What Good AI Observability Looks Like
Dashboard you actually want:
AI Quality Dashboard — Last 7 Days
Groundedness Score: 0.84 (+0.06)
Relevance Score: 0.79 (+0.03)
Hallucination Rate: 3.2% (-1.1%)
User Thumbs Up: 78% (+5%)
Flagged Responses: 12 (-8)
Low-Score Traces This Week:
- Query: "fasting before blood test" groundedness: 0.32
- Query: "medication interactions" groundedness: 0.41
- Query: "post-surgery diet" groundedness: 0.58
Numbers trending in the right direction. Worst traces surfaced for manual review. Root causes visible.
Quick Reference
| Concept | One-line definition |
|---|---|
| Trace | Full log of one AI request, step by step |
| Evaluator | Automated scorer for response quality |
| Groundedness | Measure of how much the answer uses retrieved context |
| Hallucination | When the model invents facts not in the context |
| Feedback loop | System for catching errors and improving over time |
| AI Foundry | Microsoft's platform for building and observing AI apps |
What to Do This Week
If you have an LLM app in production — add tracing now. Even basic OpenTelemetry tracing is better than nothing.

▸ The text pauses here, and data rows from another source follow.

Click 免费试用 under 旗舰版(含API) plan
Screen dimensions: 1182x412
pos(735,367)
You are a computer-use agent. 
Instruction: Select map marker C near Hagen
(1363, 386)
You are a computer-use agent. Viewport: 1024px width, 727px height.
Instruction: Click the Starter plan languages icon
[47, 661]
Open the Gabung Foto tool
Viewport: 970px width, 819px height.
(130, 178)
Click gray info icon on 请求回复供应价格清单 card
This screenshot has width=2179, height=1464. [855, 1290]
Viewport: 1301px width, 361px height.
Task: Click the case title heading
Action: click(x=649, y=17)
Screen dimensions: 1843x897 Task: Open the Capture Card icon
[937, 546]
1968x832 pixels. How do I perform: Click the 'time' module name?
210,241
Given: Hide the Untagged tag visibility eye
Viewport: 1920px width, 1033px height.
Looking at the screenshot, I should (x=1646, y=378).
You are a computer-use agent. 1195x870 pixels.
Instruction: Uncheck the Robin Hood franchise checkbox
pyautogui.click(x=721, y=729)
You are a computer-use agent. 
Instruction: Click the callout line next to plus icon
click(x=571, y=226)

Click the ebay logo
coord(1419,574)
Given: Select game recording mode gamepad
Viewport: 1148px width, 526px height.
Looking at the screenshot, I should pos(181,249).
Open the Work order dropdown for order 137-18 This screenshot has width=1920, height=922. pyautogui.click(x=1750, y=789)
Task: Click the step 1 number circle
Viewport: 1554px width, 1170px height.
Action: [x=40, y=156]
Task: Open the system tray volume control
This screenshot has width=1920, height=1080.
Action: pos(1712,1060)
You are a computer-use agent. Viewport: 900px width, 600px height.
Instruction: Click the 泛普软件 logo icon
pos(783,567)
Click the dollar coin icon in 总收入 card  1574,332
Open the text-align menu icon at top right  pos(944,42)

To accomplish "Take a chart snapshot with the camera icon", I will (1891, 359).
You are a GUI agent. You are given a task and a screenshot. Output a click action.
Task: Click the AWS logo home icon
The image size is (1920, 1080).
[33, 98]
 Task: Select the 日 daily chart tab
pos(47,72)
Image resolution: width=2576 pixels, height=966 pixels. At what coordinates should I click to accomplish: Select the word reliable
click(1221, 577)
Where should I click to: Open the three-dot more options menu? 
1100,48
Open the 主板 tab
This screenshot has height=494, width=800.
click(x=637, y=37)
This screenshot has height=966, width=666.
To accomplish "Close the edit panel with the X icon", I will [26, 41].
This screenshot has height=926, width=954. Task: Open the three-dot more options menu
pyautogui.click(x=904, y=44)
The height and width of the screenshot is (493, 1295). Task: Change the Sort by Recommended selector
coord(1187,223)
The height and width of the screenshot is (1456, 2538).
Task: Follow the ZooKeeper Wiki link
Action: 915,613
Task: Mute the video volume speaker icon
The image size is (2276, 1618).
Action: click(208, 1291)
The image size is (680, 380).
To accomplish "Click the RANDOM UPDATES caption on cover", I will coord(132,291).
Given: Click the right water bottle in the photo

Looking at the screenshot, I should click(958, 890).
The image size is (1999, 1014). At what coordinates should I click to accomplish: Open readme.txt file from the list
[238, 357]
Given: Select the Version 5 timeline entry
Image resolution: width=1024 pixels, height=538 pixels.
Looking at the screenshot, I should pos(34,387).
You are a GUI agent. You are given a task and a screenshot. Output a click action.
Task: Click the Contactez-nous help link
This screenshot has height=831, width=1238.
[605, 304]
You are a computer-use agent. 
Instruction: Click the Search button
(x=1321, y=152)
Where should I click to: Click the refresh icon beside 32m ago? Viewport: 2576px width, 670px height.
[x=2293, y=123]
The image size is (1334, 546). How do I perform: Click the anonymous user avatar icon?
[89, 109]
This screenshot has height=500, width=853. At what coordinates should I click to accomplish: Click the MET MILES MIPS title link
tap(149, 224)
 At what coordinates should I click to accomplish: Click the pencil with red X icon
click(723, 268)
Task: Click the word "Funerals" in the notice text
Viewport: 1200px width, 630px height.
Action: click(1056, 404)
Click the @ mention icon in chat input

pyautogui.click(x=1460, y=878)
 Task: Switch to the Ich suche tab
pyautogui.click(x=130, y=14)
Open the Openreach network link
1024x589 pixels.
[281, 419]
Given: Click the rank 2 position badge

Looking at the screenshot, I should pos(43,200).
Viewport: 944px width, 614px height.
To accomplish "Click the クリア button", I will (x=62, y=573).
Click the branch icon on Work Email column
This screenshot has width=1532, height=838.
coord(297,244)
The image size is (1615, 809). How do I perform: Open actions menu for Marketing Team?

Run a groundedness evaluation on 50 recent queries. You will likely find 5–10 where the model answered from hallucination.
Set up a weekly review of the bottom 10% traces. That review alone will surface the biggest quality issues.
AI observability is not a nice-to-have.
It's the difference between knowing your AI works… and hoping it does.